I'm fairly new to this community. 
I made an account primarily to find reviews on school/instructors in/around Toronto, Canada.

A bit about my background;

The main martial art that i've practiced throughout my 30.5 years of living is Shotokan Karate.
I started when I was 15 (for the traditional reason of "defending ones self against bullies").

That ideology eventually morphed into a hybrid of "understanding ones self" and "understanding/appreciating culture".
___
I've spent some time dabbling in other martial arts (never dedicated any "serious" time as I did with Karate). 
I tried my hand (and body  ) at, Boxing, BJJ, a Judo class here or there, and Systema (that Russian art).

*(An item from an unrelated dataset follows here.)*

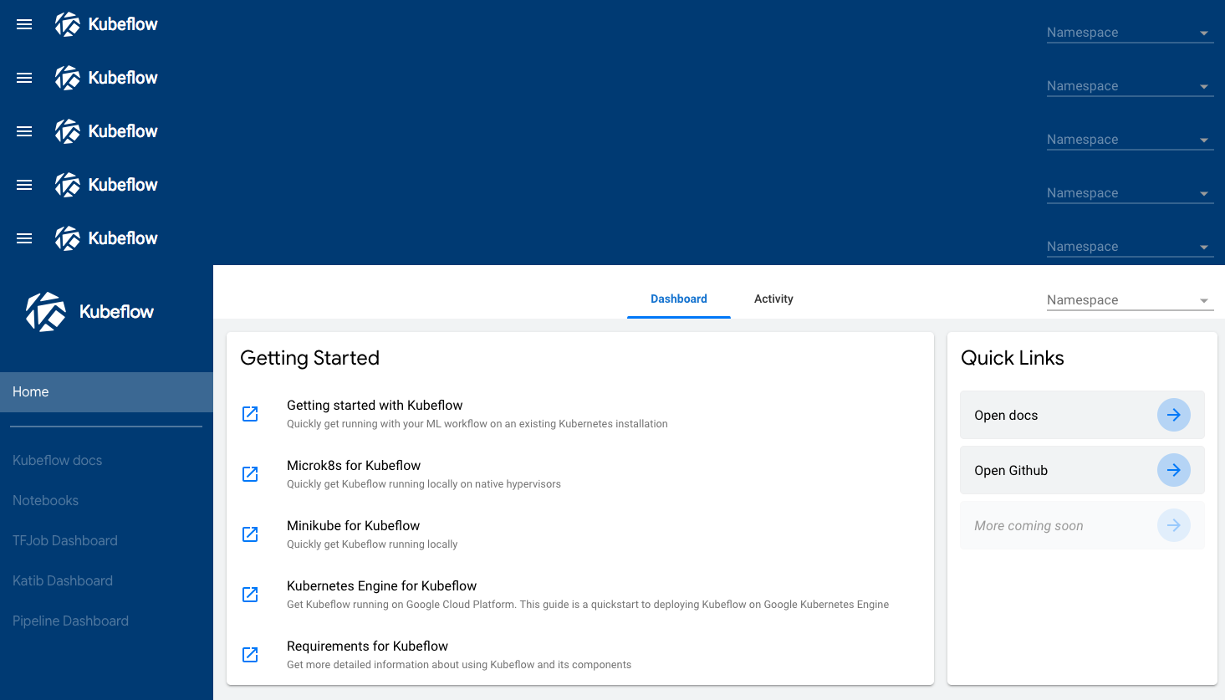1225x700 pixels.
Task: Click the arrow icon on the Open docs card
Action: tap(1173, 415)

I like boxing quite a lot as it feels "natural" and there's quite a bit of power from the style of punch/twist of body.... (not saying there no power from other arts' punches).

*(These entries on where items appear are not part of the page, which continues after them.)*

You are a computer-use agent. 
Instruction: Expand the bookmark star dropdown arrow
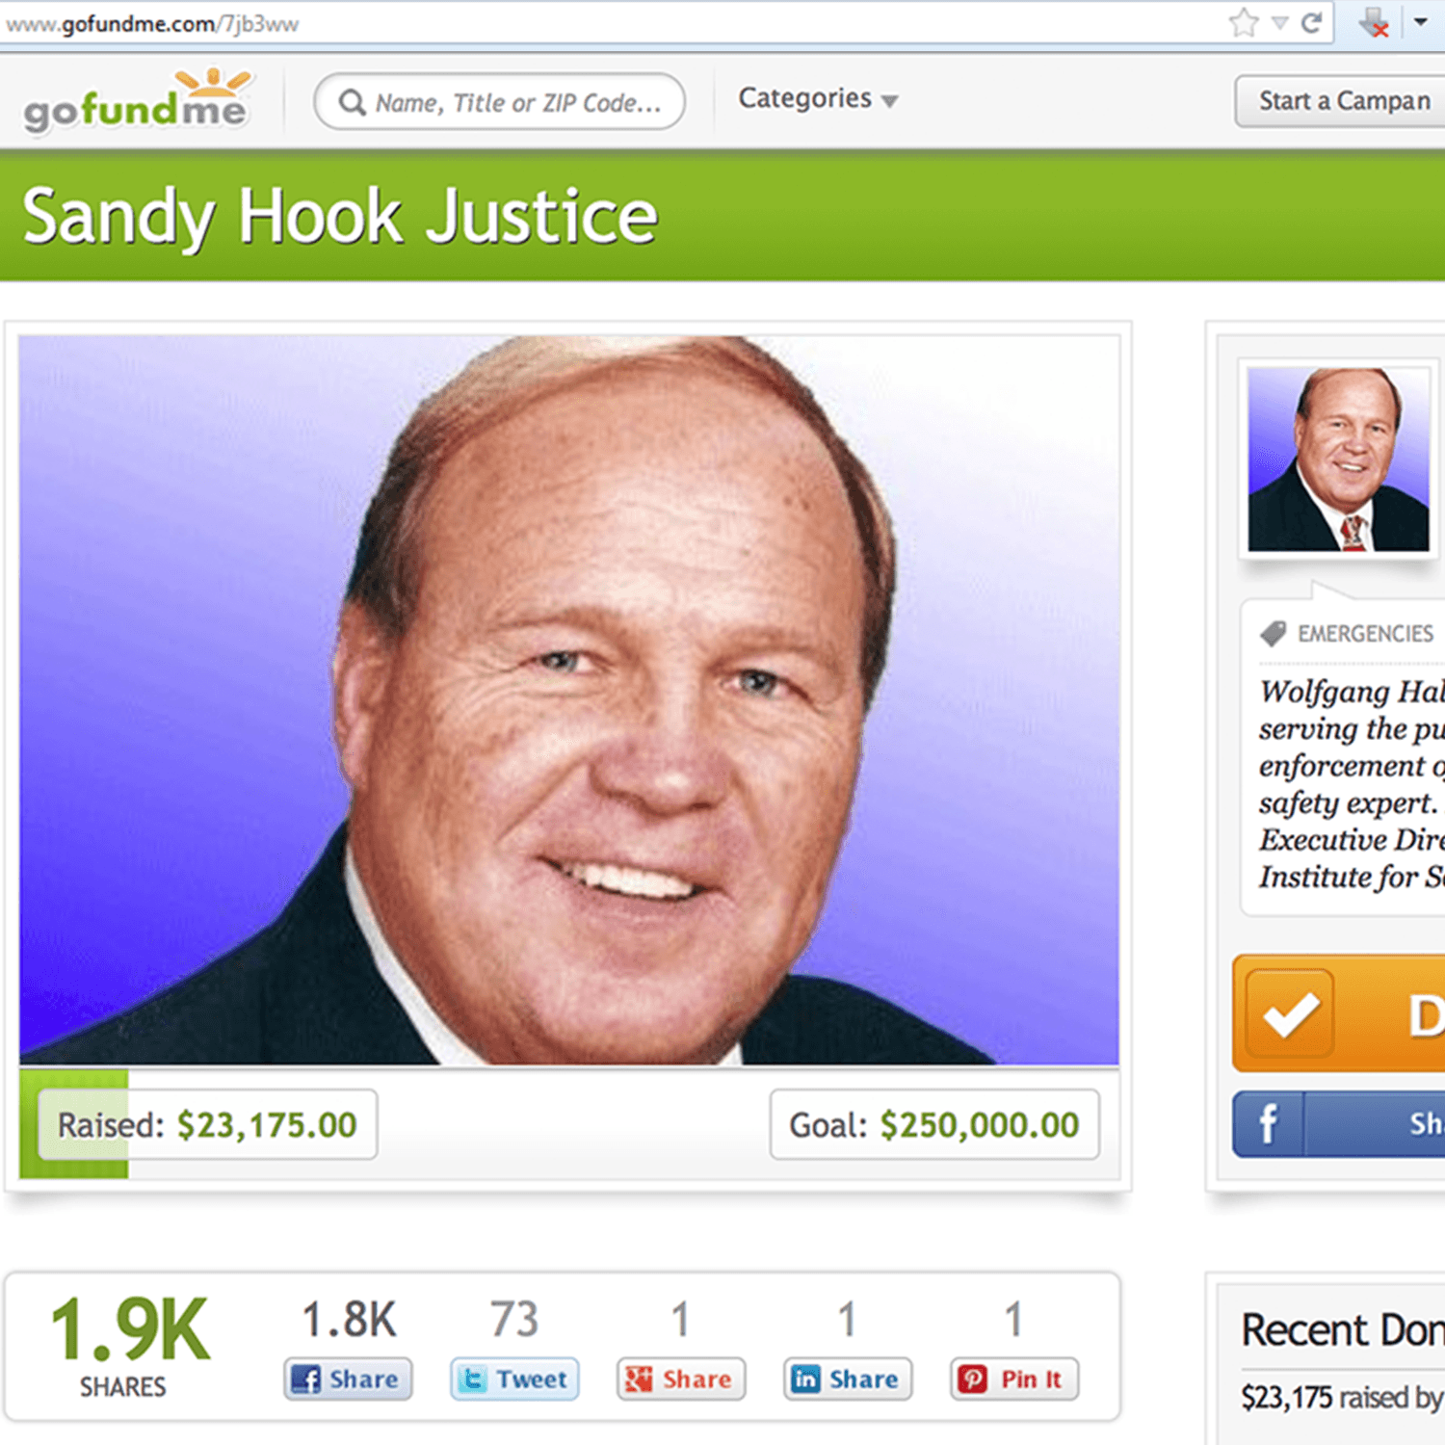tap(1279, 23)
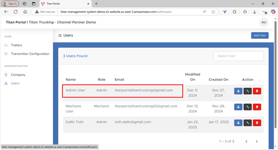This screenshot has height=150, width=278.
Task: Delete Admin User with red trash icon
Action: (x=257, y=91)
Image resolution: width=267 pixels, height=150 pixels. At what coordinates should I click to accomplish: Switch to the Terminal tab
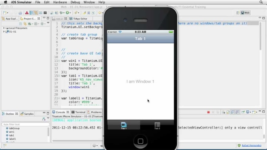[x=79, y=112]
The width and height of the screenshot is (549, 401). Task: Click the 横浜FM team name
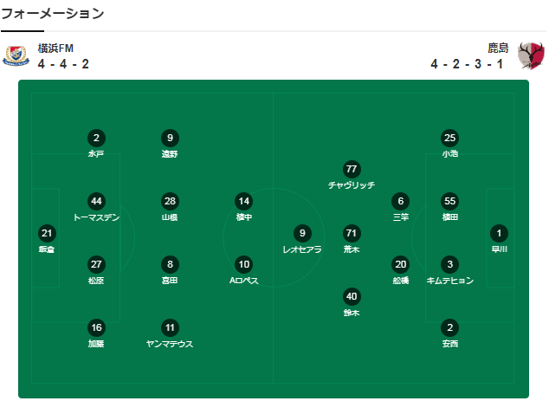[x=55, y=48]

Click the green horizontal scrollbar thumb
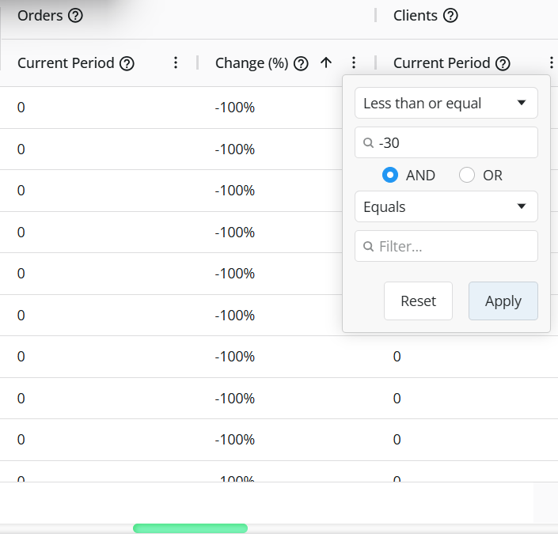(190, 528)
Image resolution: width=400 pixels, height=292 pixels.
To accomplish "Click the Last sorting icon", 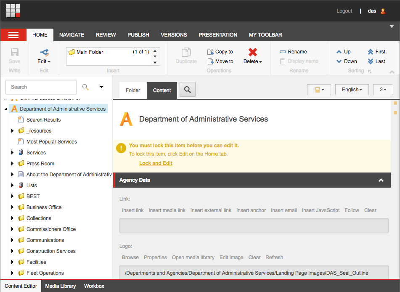I will [x=371, y=61].
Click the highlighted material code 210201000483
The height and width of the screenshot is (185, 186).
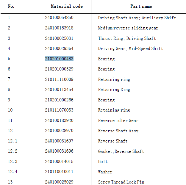click(59, 59)
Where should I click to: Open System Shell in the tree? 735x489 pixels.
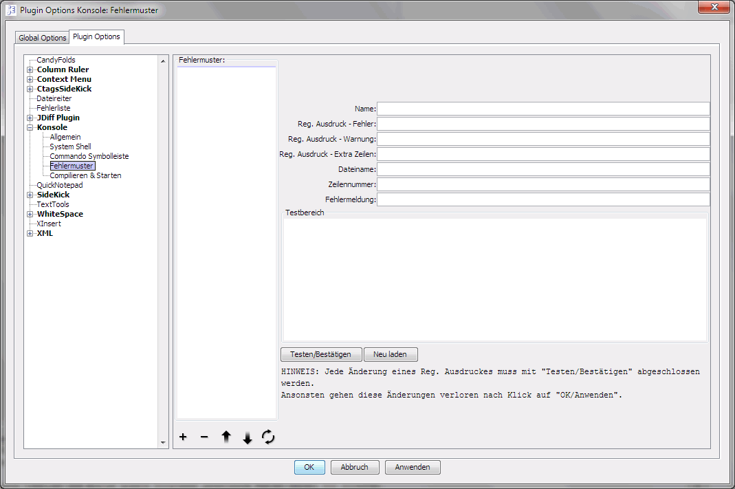70,146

(I once was curious in joining a Hapkido school and the owner of that school demonstrated to me how a shotokan karate punch has no power in relation to a Hapkido style punch....) - I just found it odd he was trying to convince me...it was a bizzare experience, almost "sales" like. 

Anyways, that's me. 

Thank you for reading and allowing me to join this community.


----------



## seasoned (Jun 8, 2018)

Welcome aboard! This is a great site to share and gain much insight. Enjoy!!


----------



## Buka (Jun 8, 2018)

Welcome to MartialTalk, Tonnerre1805. Hope you enjoy it.

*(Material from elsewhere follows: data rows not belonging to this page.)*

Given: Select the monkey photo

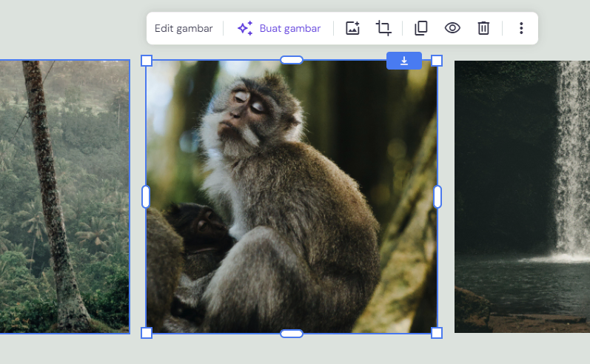Looking at the screenshot, I should 292,207.
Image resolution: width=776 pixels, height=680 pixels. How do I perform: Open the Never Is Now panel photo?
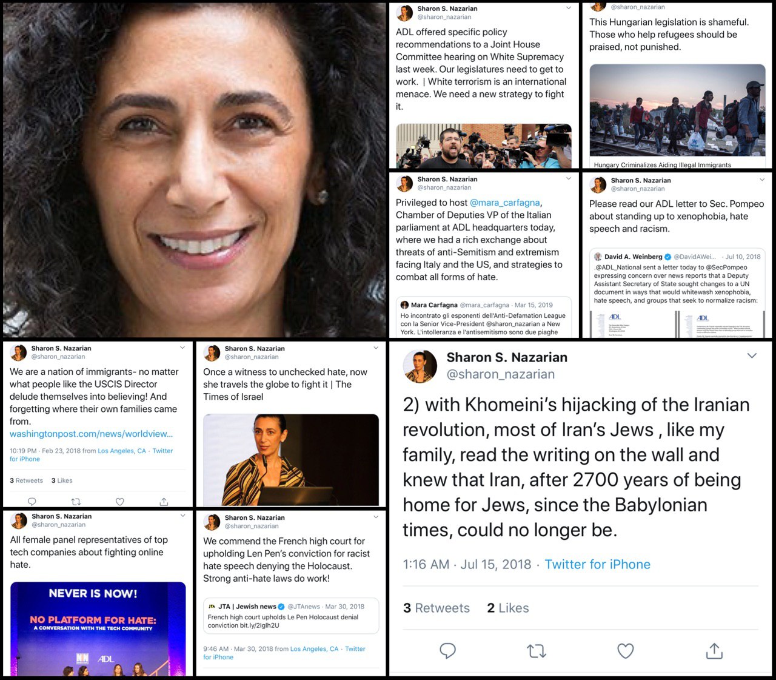98,629
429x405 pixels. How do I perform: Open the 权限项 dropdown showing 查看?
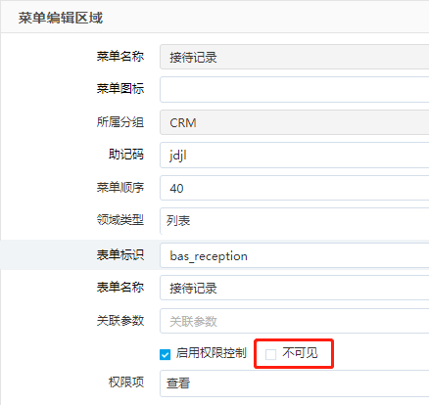click(294, 383)
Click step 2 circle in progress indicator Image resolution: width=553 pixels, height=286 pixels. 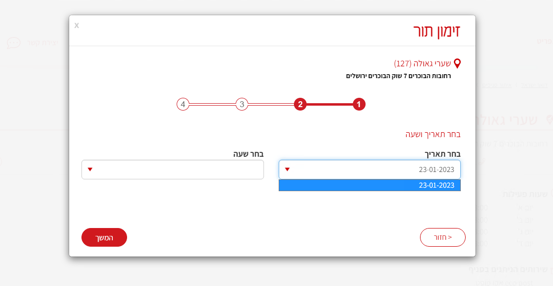pyautogui.click(x=300, y=104)
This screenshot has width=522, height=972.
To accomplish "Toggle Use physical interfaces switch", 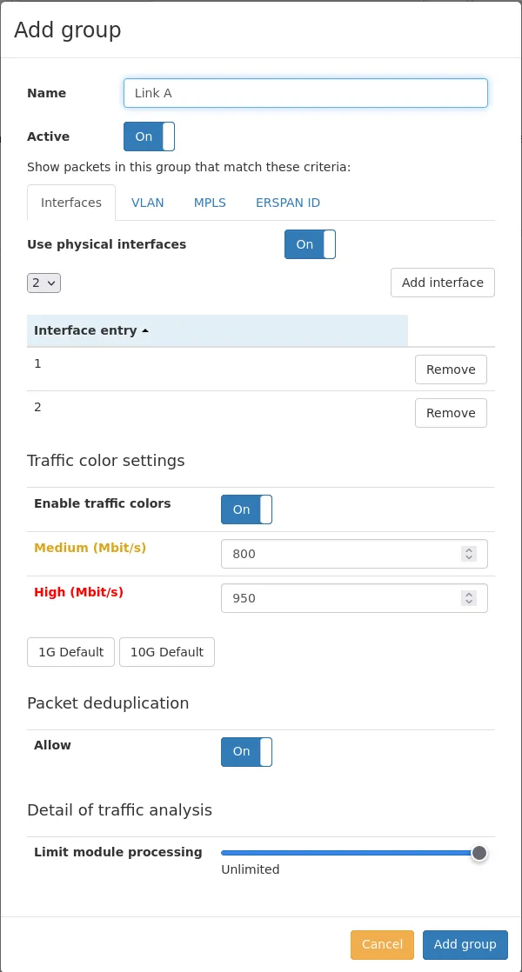I will (x=310, y=244).

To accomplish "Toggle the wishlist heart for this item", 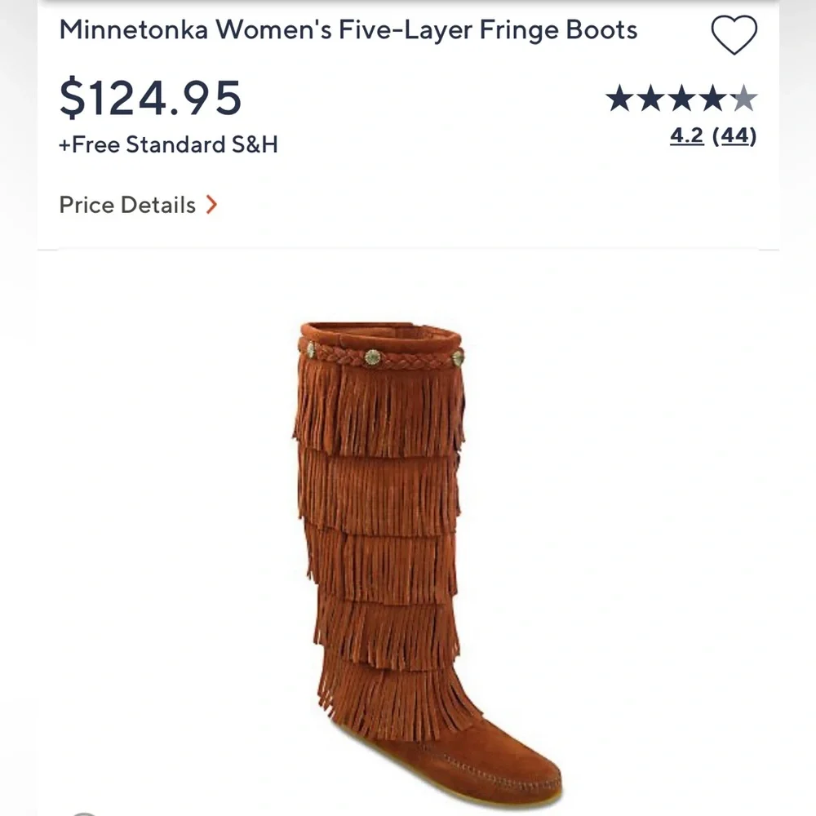I will point(734,33).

I've always liked Shotokan. And, I, too, have experienced the "here's why ours is great, yours sucks" dojo owner.  I didn't know that still happened in today's world.


----------



## CrazedChris (Jun 8, 2018)

Welcome.


----------



## Tames D (Jun 9, 2018)

Welcome.


----------



## _Simon_ (Jun 10, 2018)

Welcome bro! Enjoy your time here


----------



## Deafdude#5 (Jun 10, 2018)

Hello and welcome!


----------



## KenpoMaster805 (Jun 11, 2018)

hello welcome to MT


----------



## oftheherd1 (Jun 11, 2018)

Tonnerre1805 said:


> Hello,
> 
> I'm fairly new to this community.
> I made an account primarily to find reviews on school/instructors in/around Toronto, Canada.
> ...



Welcome to MT.  Looking forward to you input.

I am curious about the Hapkido teacher who told you a Hapkido punch had more power than a Shotokan karate punch.  Did he demonstrate that to your satisfaction?  I would have thought that was more to the individual learning correctly, based on good instruction.


----------



## Xue Sheng (Jun 11, 2018)

Welcome to MT,.

Toronto is one of my favorite cities


----------



## mograph (Jun 11, 2018)

Welcome aboard!


----------



## Ryan_ (Jun 11, 2018)

Hey there, welcome


----------



## OnlyAnEgg (Jun 11, 2018)

Hello and welcome!


----------